For the best part of two centuries, the independent Khatri Sultanate of Gujarat was the cynosure of its neighbours on account of its wealth and prosperity, which had long made the Gujarati merchant a familiar figure in the ports of the Indian Ocean. Gujaratis, including Hindus and Muslims as well as the enterprising Parsi class of Zoroastrians, had been specialising in the organisation of overseas trade for many centuries, and had moved into various branches of commerce such as commodity trade, brokerage, money-changing, money-lending and banking.

By the 17th century, Chavuse and Baghdadi Jews had assimilated into the social world of the Surat province, later on their descendants would give rise to the Sassoons of Bombay and the Ezras of Calcutta, and other influential Indian-Jewish figures who went on to play a philanthropical role in the commercial development of 19th-century British Crown Colony of Shanghai. Spearheaded by Khoja, Bohra, Bhatiya shahbandars and Moorish nakhudas who dominated sea navigation and shipping, Gujarat's transactions with the outside world had created the legacy of an international transoceanic empire which had a vast commercial network of permanent agents stationed at all the great port cities across the Indian Ocean.
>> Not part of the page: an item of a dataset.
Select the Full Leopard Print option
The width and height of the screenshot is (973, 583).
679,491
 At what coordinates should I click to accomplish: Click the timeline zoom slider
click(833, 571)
These networks extended to the Philippines in the east, East Africa in the west, and via maritime and the inland caravan route to Russia in the north.

Tomé Pires, a Portuguese official at Malacca, wrote of conditions during the reigns of Mahmud I and Mozaffar II:

Cambay stretches out two arms; with her right arm she reaches toward Aden and with the other towards Malacca

He also described Gujarat's active trade with Goa, the Deccan Plateau and the Malabar. His contemporary, Duarte Barbosa, describing Gujarat's maritime trade, recorded the import of horses from the Middle East and elephants from Malabar, and lists exports which included muslins, chintzes and silks, carnelian, ginger and other spices, aromatics, opium, indigo and other substances for dyeing, cereals and legumes. Persia was the destination for many of these commodities, and they were partly paid for in horses and pearls taken from Hormuz. The latter item, in particular, led Sultan Sikandar Lodi of Delhi, according to Ali-Muhammad Khan, author of the Mirat-i-Ahmadi, to complain that the

support of the throne of Delhi is wheat and barley but the foundation of the realm of Gujarat is coral and pearls

Hence, the sultans of Gujarat possessed ample means to sustain lavish patronage of religion and the arts, to build madrasas and ḵānaqāhs, and to provide douceurs for the literati, mainly poets and historians, whose presence and praise enhanced the fame of the dynasty.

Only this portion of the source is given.